If you do not yet know how to read a candlestick chart, do not be concerned. Everybody has to start sometime, and candlestick analysis is really very simple. The charts are easy to read at a glance. In fact, it is one of the simplest methods of financial trading analysis. Not surprisingly, it is also the most popular type of financial trading chart.
You may see these charts referred to as Japanese candlestick charts, and that is because they were invented by a Japanese commodity trader named Homma in the 18th century. Before that date, traders had relied only upon simple line charts that tracked only the closing prices. Bar charts were developed to show the open, high and low as well as the close, but Homma's candlesticks did the same thing in a much more visual way.
Homma was a phenomenally successful trader and this meant that his candlestick analysis chart was soon copied by other traders in Japan. Charles Dow, who founded the Wall Street Journal and the Dow Jones Company, brought it over to the USA early in the 20th century.

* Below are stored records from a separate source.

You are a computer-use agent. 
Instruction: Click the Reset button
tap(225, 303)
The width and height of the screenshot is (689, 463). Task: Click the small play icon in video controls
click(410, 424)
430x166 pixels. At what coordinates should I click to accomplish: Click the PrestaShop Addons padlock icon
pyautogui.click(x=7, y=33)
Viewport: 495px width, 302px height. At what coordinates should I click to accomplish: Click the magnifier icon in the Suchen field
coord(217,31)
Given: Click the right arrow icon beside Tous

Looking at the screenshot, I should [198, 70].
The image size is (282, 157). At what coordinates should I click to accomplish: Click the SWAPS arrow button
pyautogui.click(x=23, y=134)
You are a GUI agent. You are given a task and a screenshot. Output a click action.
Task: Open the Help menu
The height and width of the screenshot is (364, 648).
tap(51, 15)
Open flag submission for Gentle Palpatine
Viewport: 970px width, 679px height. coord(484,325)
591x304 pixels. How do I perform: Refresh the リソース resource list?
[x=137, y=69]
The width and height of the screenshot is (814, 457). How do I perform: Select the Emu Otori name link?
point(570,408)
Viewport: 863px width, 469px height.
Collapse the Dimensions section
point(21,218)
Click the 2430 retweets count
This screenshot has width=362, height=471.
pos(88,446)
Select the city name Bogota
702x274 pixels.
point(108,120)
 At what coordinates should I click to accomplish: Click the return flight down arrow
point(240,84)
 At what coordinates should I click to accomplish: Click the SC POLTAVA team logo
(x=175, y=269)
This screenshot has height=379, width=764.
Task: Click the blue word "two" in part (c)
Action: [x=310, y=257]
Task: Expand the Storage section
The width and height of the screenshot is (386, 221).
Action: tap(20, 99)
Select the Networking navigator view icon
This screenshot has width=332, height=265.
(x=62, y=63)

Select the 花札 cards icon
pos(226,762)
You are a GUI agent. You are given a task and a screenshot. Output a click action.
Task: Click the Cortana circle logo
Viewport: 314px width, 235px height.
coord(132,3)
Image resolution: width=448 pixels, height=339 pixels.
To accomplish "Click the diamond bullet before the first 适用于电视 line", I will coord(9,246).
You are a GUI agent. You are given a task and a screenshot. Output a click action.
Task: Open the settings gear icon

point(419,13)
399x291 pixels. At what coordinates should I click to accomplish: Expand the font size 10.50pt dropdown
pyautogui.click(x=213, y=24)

The regular type of candlestick consists of a block which may be shaded, colored or blank, plus two vertical lines protruding from the top and bottom of the body, known as shadows or wicks.
Each candle represents one time period. Generally you can set this for various options, e.g. one minute, 15 minutes, one hour, one day.
The top of the upper wick is the high for the period. The bottom of the lower wick is the low.
The top and bottom of the candle body show the opening and closing prices (either way around). Traditionally, the candle would be hollow (i.e. white) if the price rose during the period, and filled (black or any color) if it fell. However, some charts now color all of the candles, so that an upward candle is green or blue and a downward candle is red. This sounds confusing but if you just use one charting service, you will soon get accustomed to the way that they show the candles.
Of course, sometimes the open, high, low and close are not all different prices. For example the price might go up and down during the period but then close at the same as the opening price. In this case there is no visible candle body, just a cross, with the upper and lower wicks crossed by a horizontal line at the open/close level. This is called a Doji pattern.
Alternatively, you may see candles that are all body and no wick. In this case, the price moved in one direction from open to close, without exceeding either the opening or the closing price. This is called a marubozu pattern.
The colors and thick bodies of the candlestick chart make it easy to read, cutting down on errors. This is crucial in the fast moving trading environment. Knowing how to read a candlestick chart is important for any trader.